*** RECORDS SHOWN
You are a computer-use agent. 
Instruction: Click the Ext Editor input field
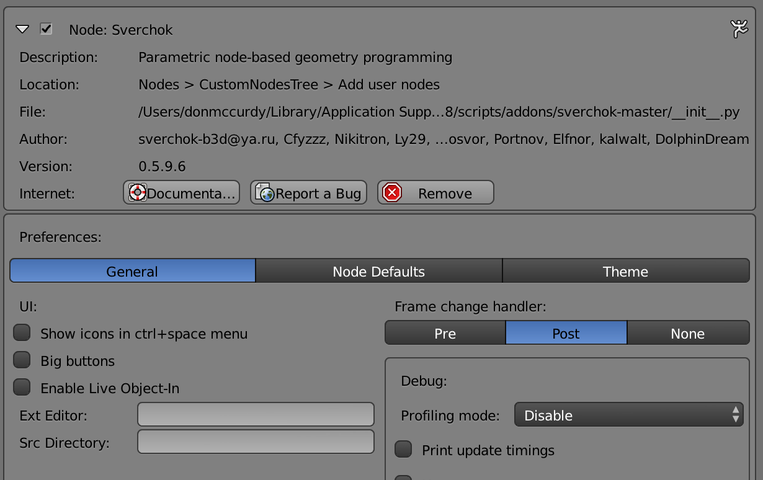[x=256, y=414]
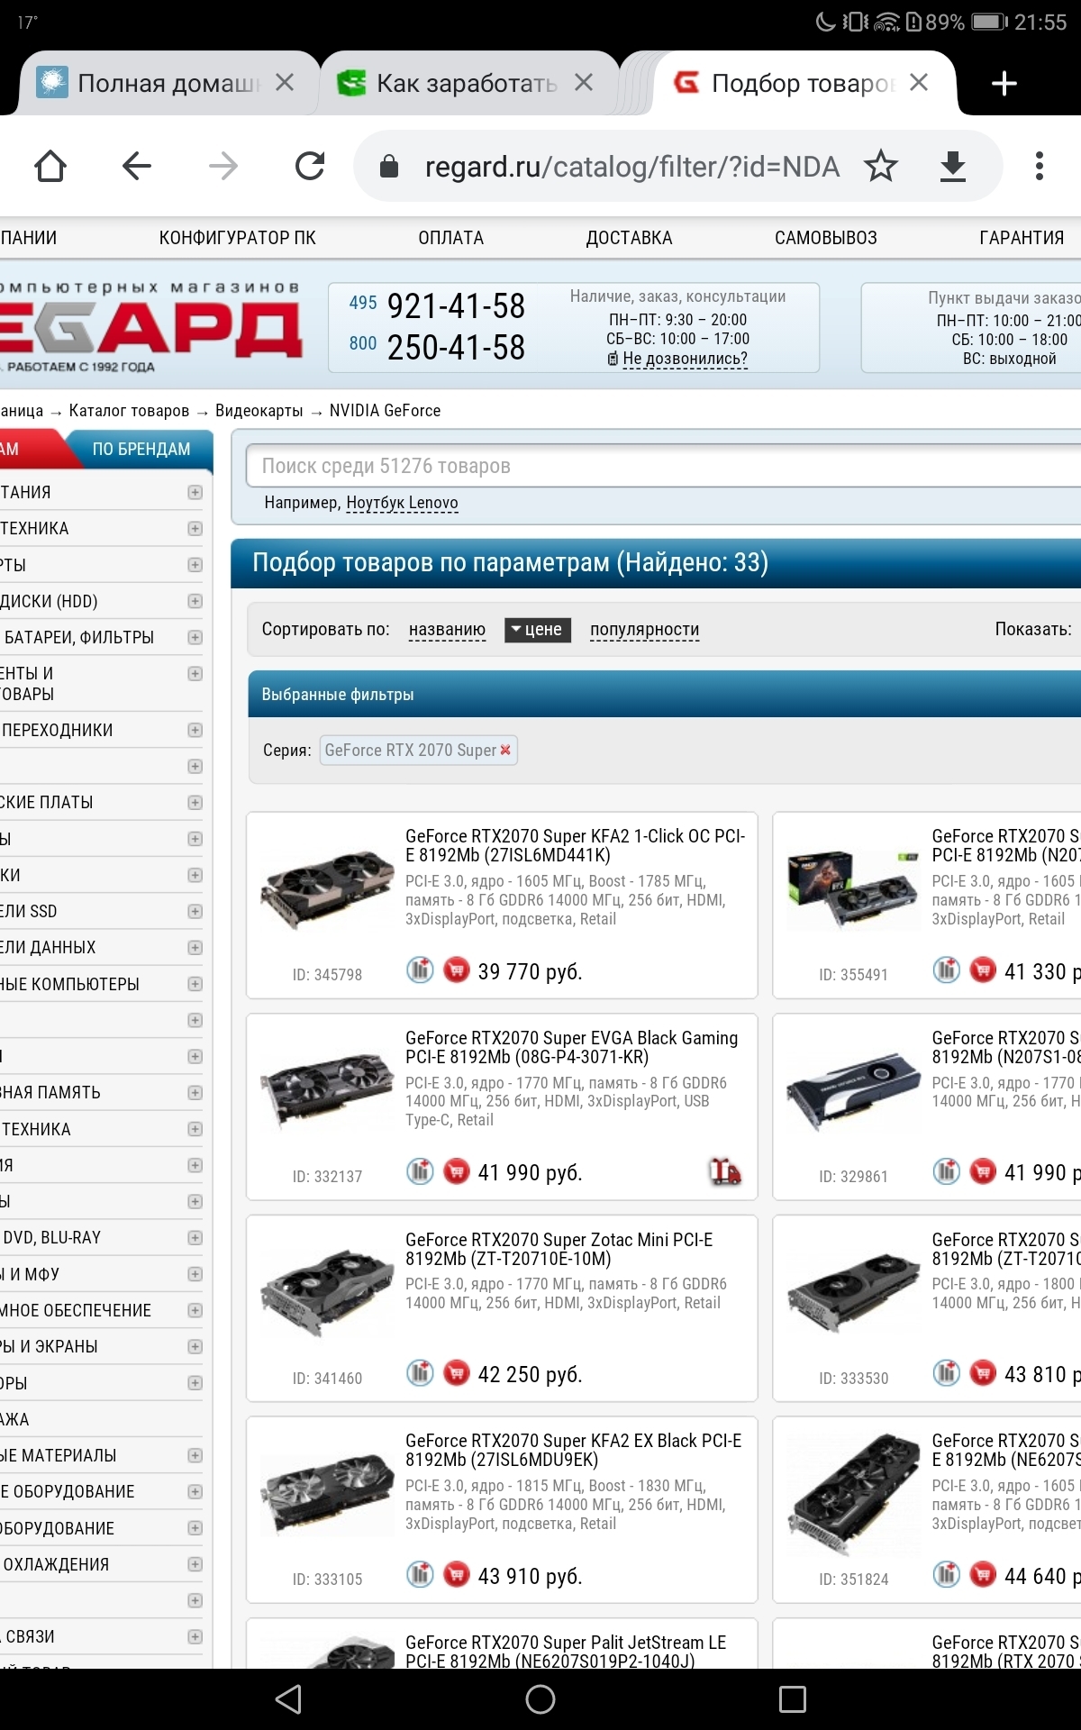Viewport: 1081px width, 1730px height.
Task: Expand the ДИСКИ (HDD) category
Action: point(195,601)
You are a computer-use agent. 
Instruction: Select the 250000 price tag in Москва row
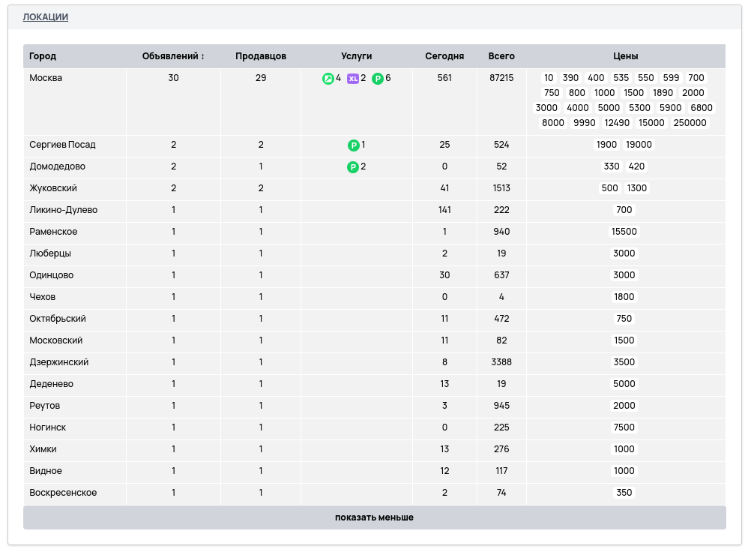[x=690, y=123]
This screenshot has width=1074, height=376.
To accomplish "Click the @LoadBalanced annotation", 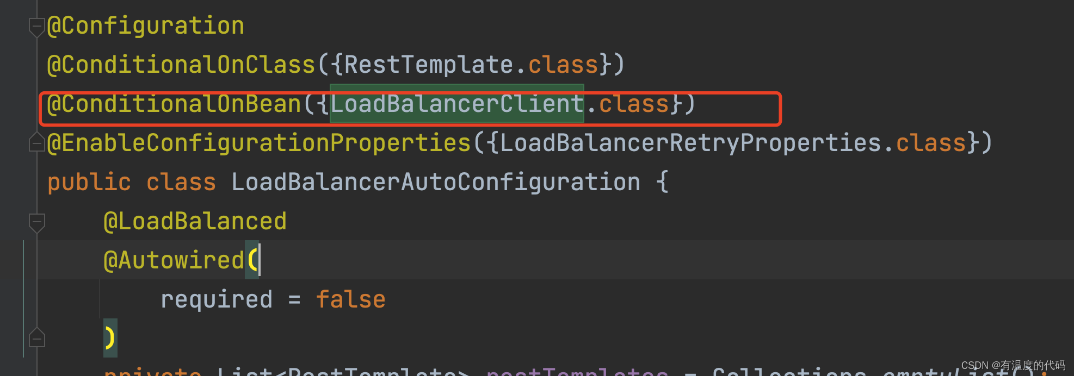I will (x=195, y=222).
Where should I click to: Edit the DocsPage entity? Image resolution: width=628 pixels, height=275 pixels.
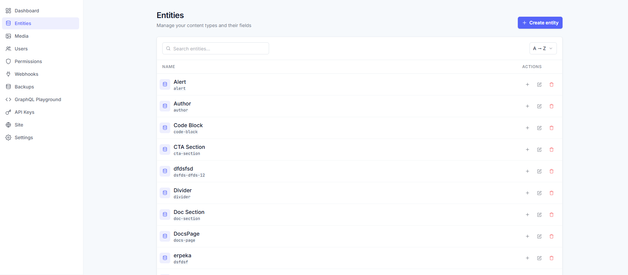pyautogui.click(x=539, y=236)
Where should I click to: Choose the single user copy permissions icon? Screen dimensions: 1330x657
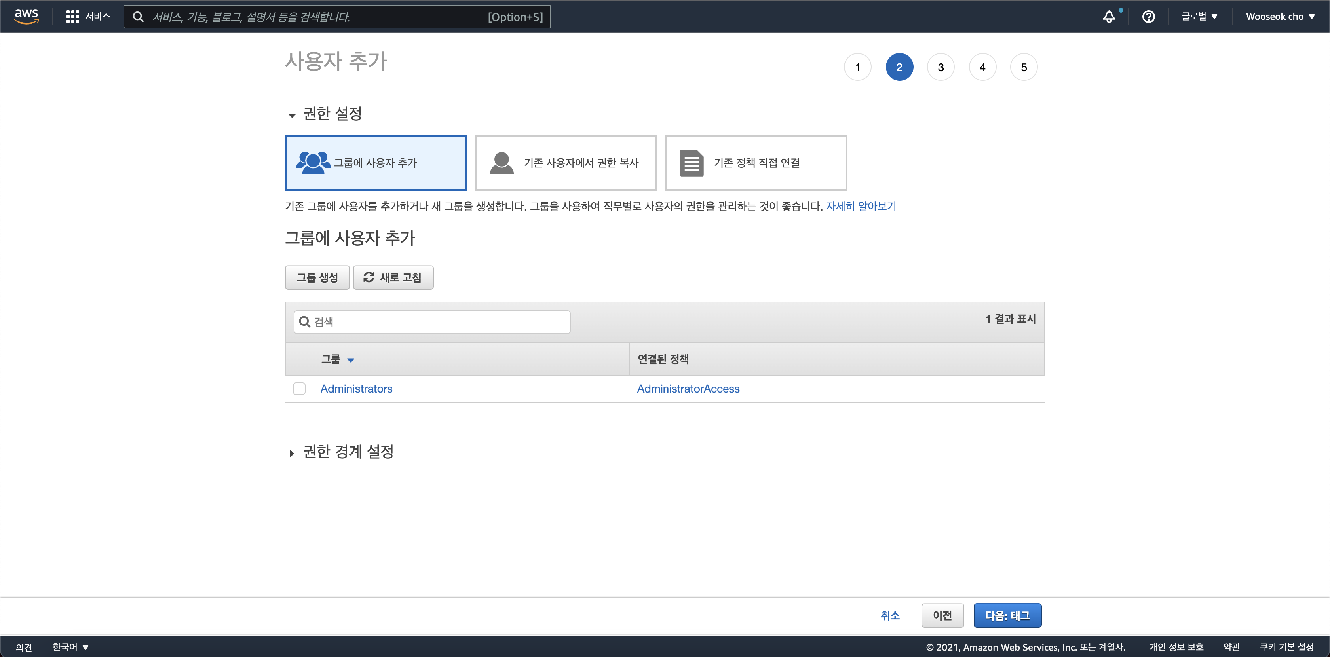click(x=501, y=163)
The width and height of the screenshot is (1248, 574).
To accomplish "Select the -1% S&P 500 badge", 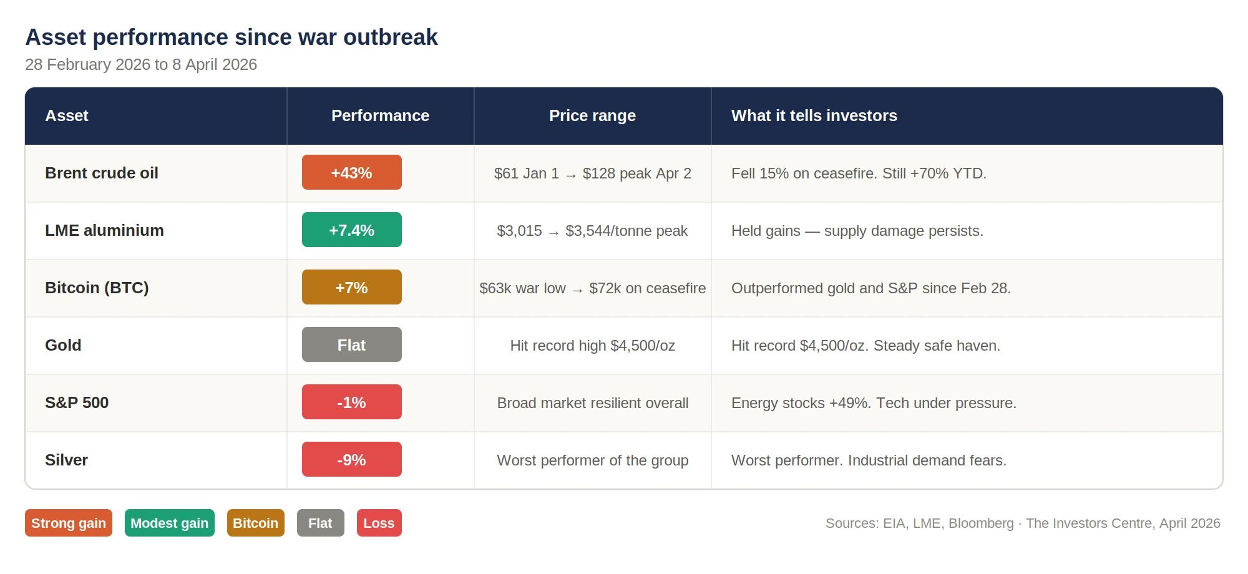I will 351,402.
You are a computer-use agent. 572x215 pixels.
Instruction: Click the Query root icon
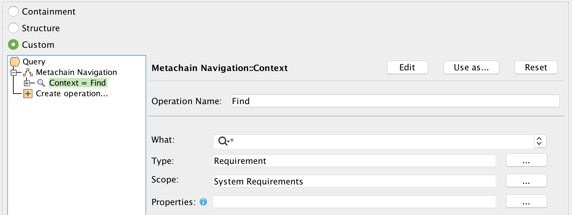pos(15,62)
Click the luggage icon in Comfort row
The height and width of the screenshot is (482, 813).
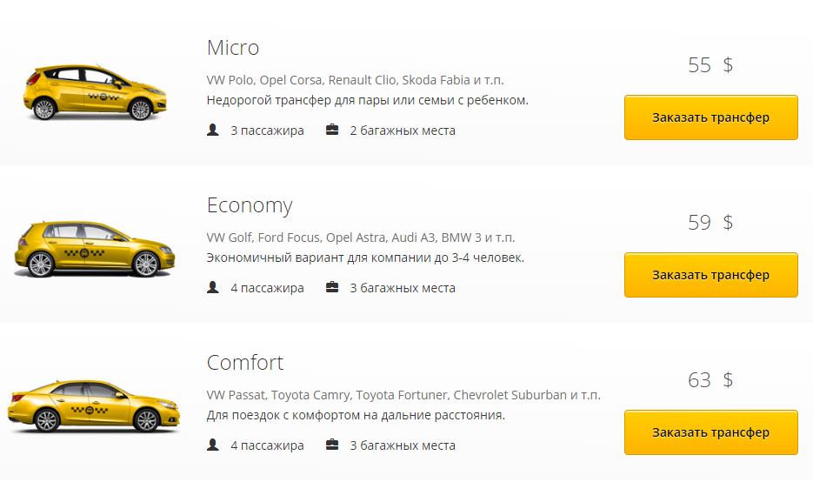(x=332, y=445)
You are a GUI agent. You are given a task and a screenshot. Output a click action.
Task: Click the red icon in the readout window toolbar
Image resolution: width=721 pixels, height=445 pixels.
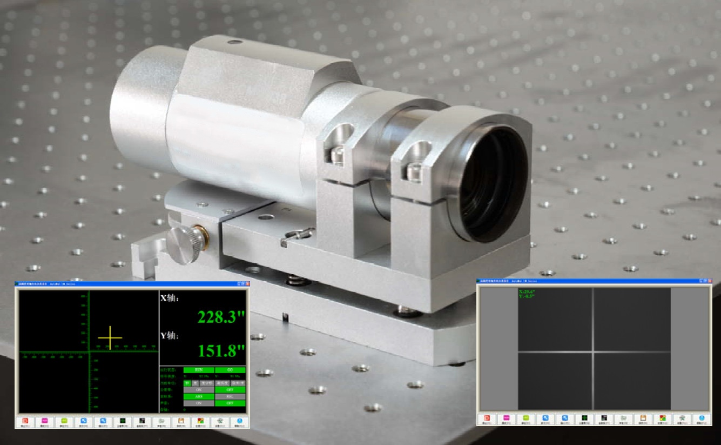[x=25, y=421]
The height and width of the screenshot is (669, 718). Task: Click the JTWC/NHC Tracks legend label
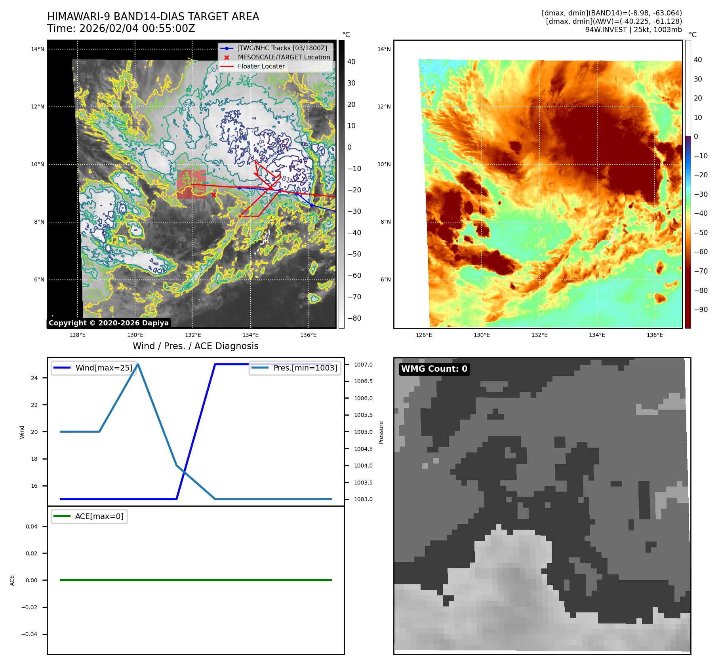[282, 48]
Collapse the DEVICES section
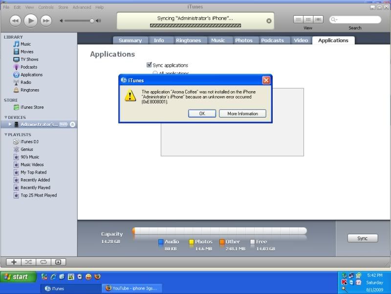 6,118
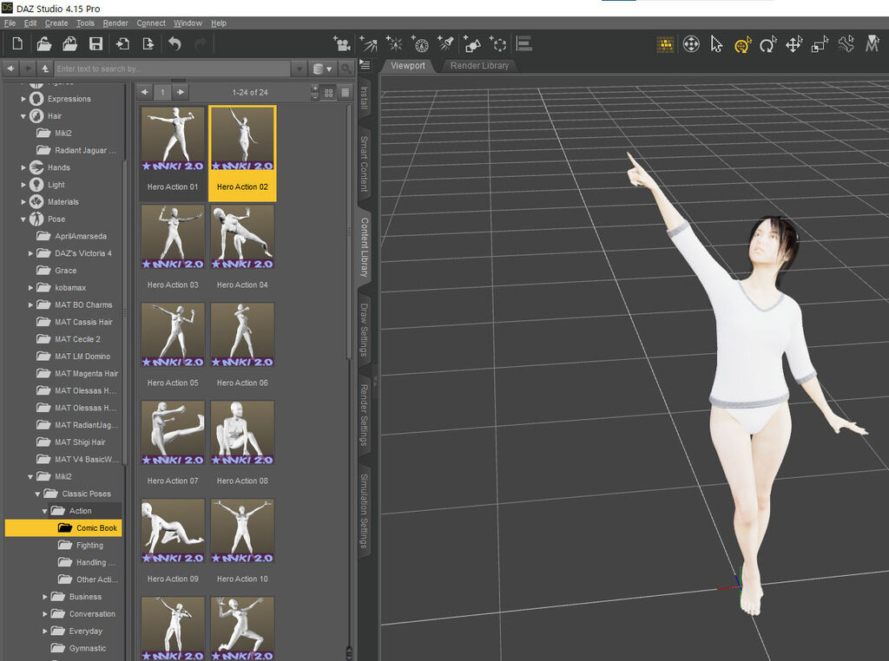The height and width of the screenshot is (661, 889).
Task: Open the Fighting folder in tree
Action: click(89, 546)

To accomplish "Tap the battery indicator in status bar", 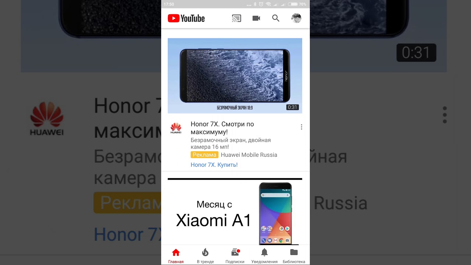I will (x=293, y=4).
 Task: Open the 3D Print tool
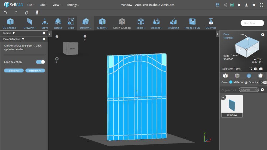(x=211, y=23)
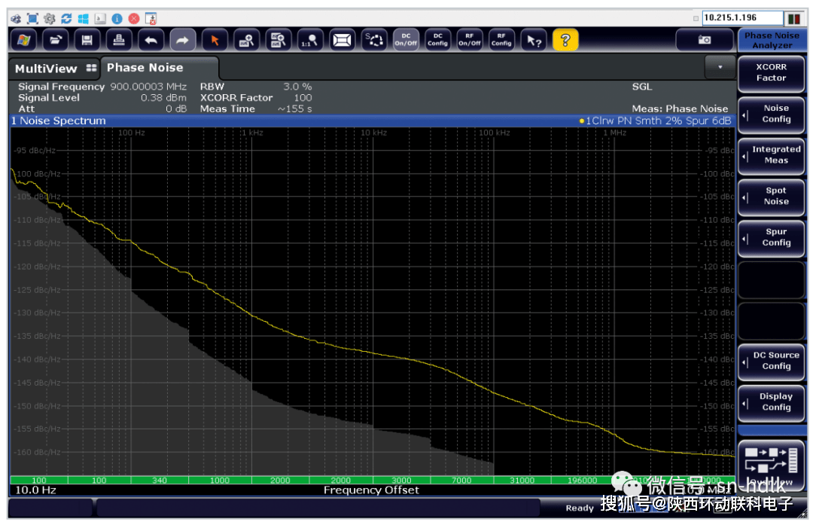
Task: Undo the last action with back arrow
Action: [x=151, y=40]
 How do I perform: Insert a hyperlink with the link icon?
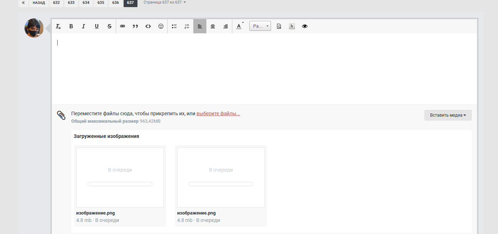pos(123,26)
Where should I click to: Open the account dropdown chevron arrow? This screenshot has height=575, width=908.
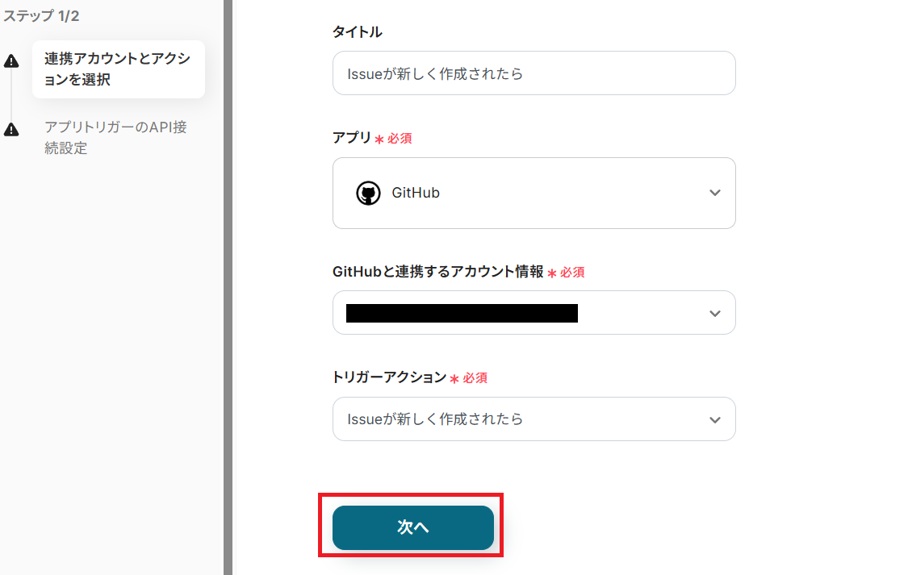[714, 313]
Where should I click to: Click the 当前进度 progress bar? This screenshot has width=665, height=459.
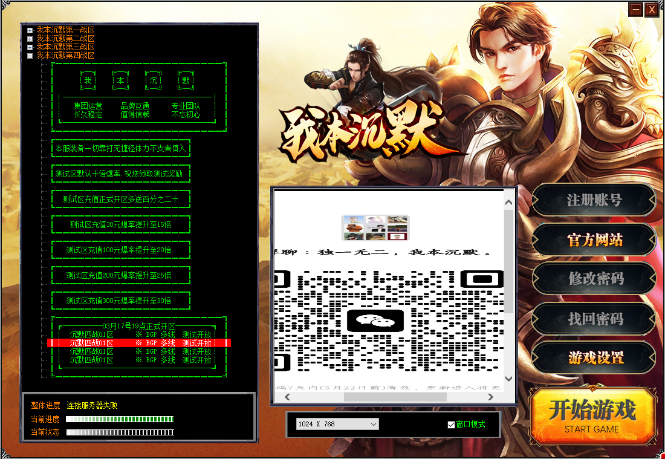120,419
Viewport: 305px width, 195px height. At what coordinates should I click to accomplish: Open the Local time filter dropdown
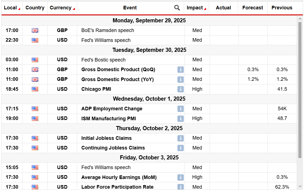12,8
******
→ INSTRUCTIONS FOR THE TASK
Reproduce the material word for word from the line with "Where should I click to: Edit" to the line with "click(x=501, y=163)", including both of those lines. Leave the pictures out of your answer.

→ CORRECT ANSWER
Where should I click to: Edit the DocsPage entity? Image resolution: width=628 pixels, height=275 pixels.
pyautogui.click(x=539, y=236)
Where should I click to: Choose the single user copy permissions icon? Screen dimensions: 1330x657
click(x=501, y=163)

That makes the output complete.